Like Booker T Washington and the Singaporean SkillsFuture example, let us take education to all the people, not just some of the people, and let’s make education work for the people so that we can find our long-lost voices somewhere in the global forest. One of the vehicles that could take us there is open and distance learning – the 21st century education concept.

Oil for the ODL wheels

In conclusion, the oil for the wheels of open and distance learning for the transformation Agendas of 2030 and 2063 are:

1. The awakening of capable, competent and confident Africans to embrace the vehicles for the transformation.

2. A paradigm shift from the traditional silos of brick and mortar educational concepts to one that embraces openness and technology mediation. This requires a lot of advocacy and regulation of ODL in Africa. This will safeguard both the practice and quality.

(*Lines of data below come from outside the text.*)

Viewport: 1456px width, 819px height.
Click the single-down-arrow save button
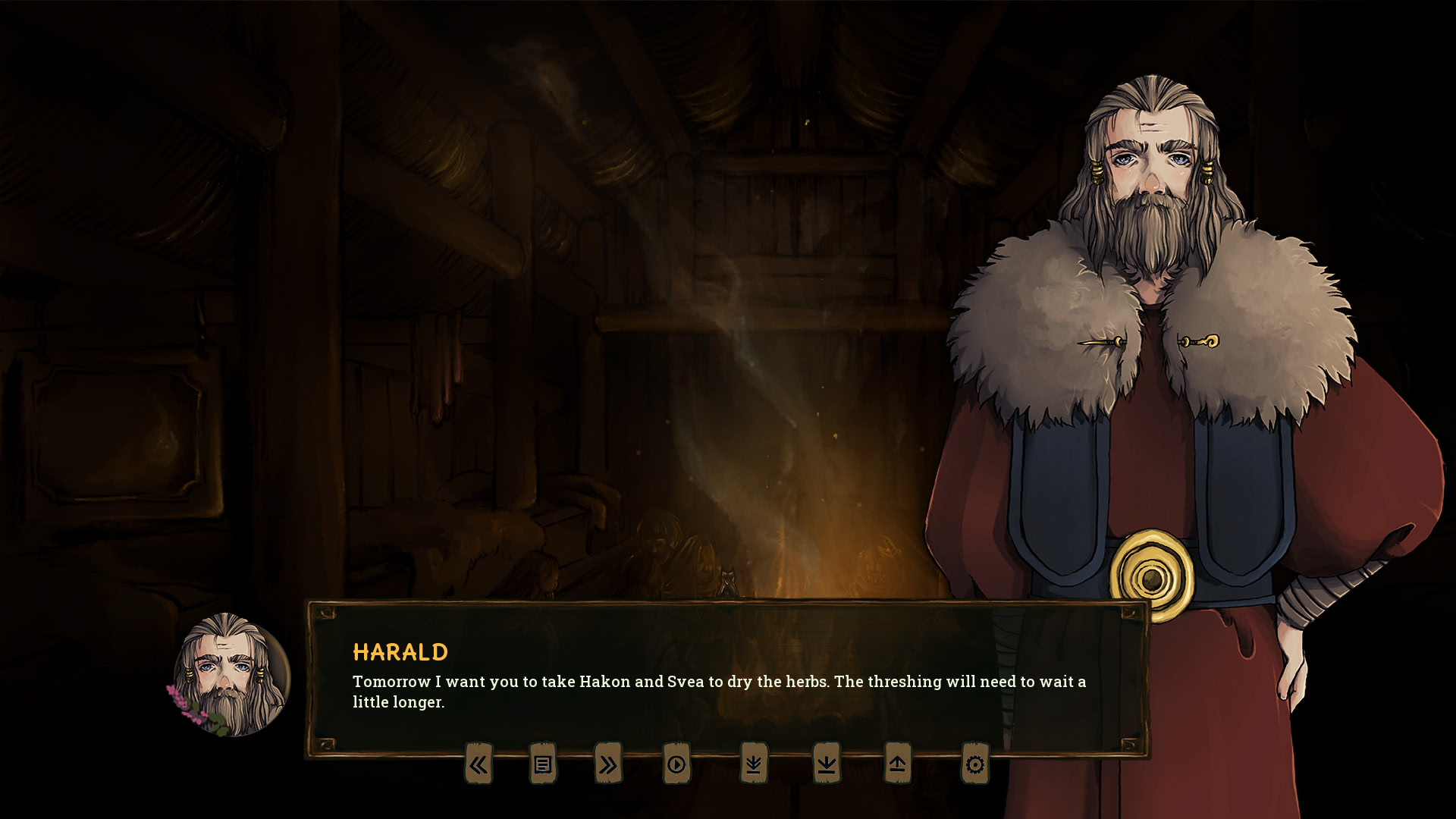(x=827, y=764)
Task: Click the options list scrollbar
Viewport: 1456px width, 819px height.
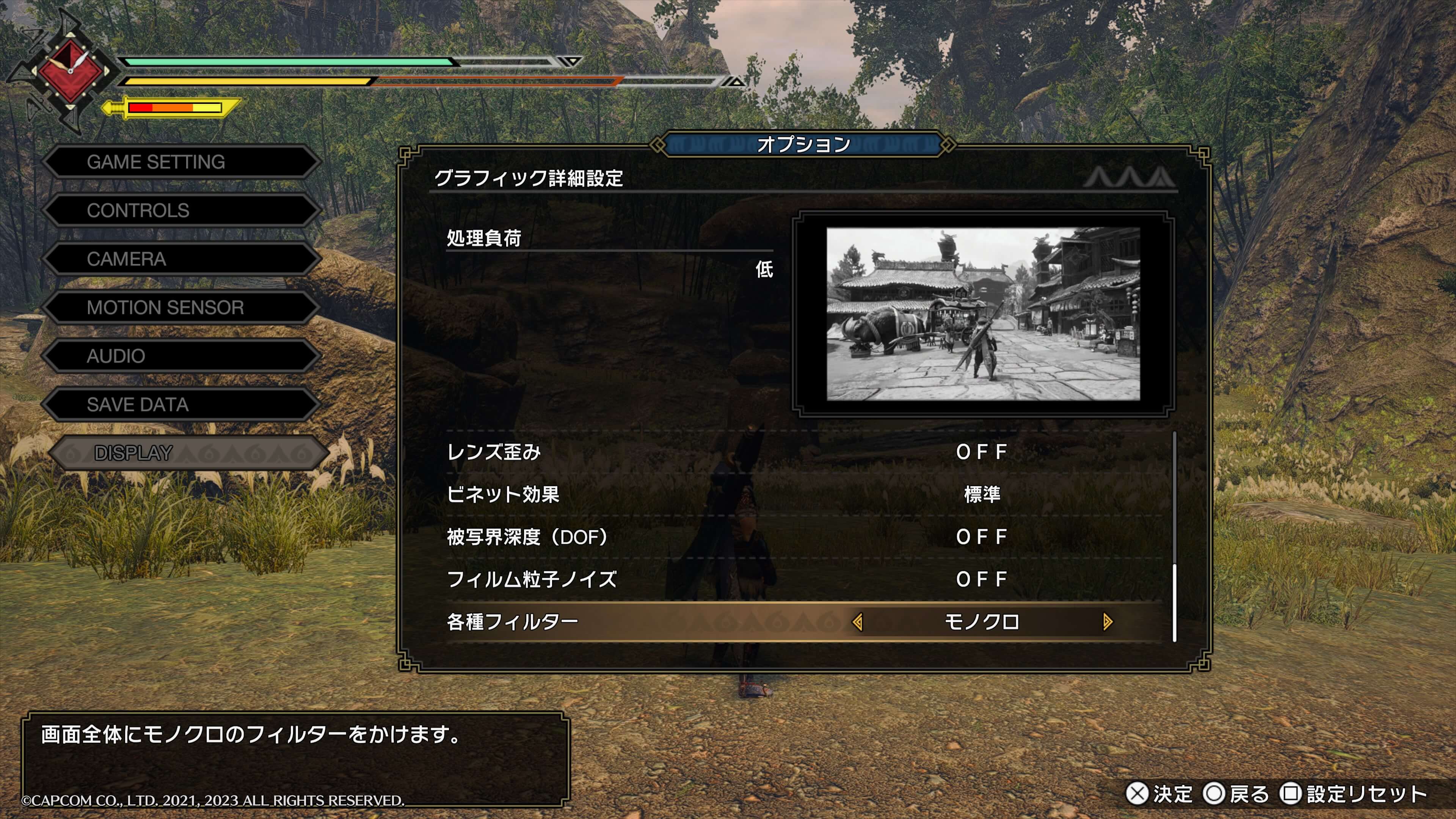Action: point(1175,602)
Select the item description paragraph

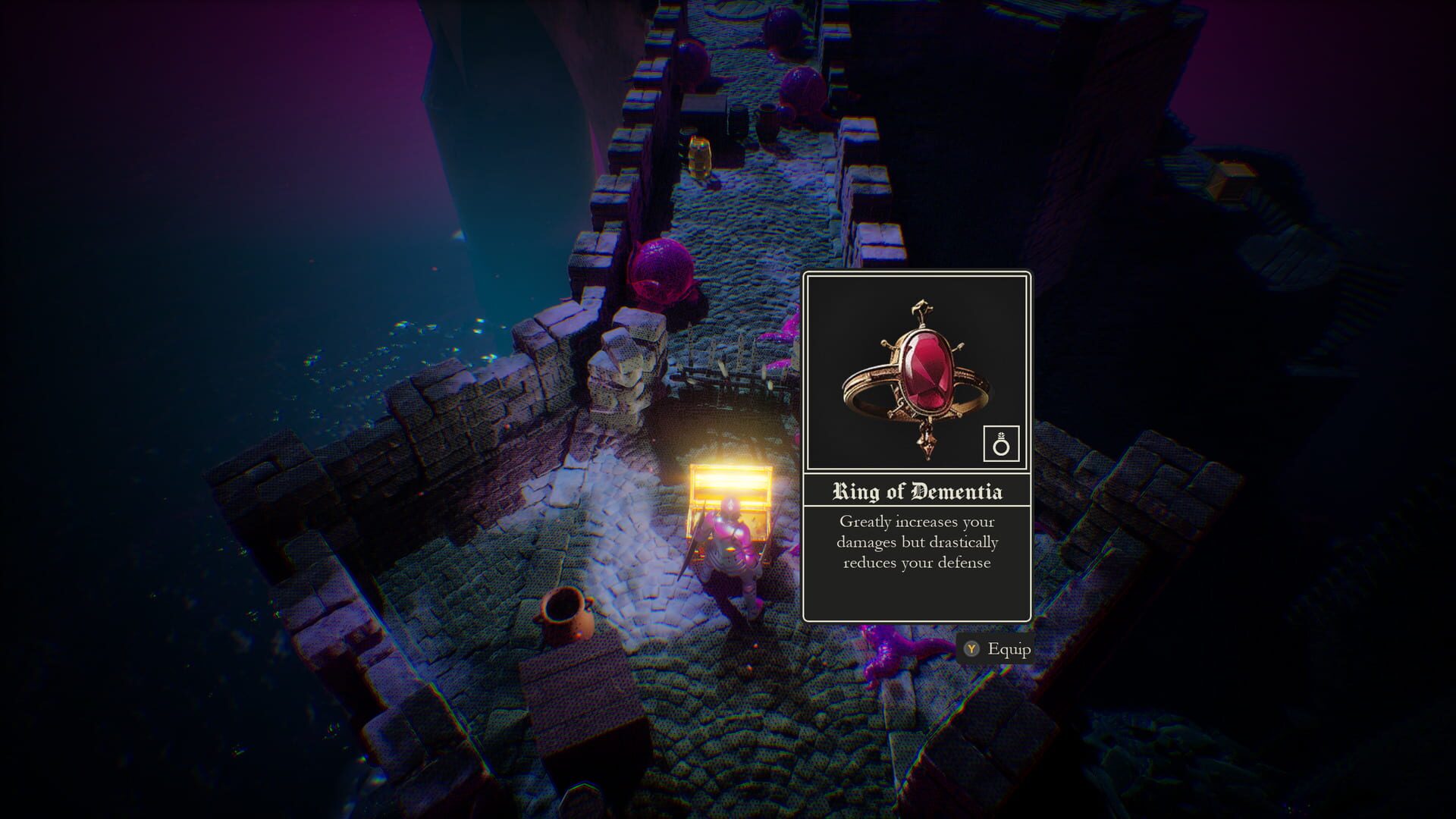pyautogui.click(x=916, y=541)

3. A focus on skills, competency, technology and entrepreneurial-based education.

4. Capacity-building and resource development for ODL in Africa. In this regard, capacity needs developed for all academic staff in blended learning delivery in Africa, not for only those in open and distance environments.

5. Need for a heavy investment in ODL to complement the traditional systems of education to respond to behavioural and technological changes.

6. Addressing the perceptual challenges of ODL with hard facts, to deconstruct the perception that ODL is inferior.

7. We must understand the global politics of education, and use the power of networks and collaborations to overcome the political barrier to ODL education in Africa.

Professor Joshua Alabi is vice-chancellor of the Laweh Open University in Accra, Ghana. This is an edited extract of a speech he delivered to the 29th annual general meeting of the convocation of the Open University of Tanzania in Dar es Salaam on 26 November on the topic of “Agenda 2030 and Open and Distance Learning – Making transformation happen”.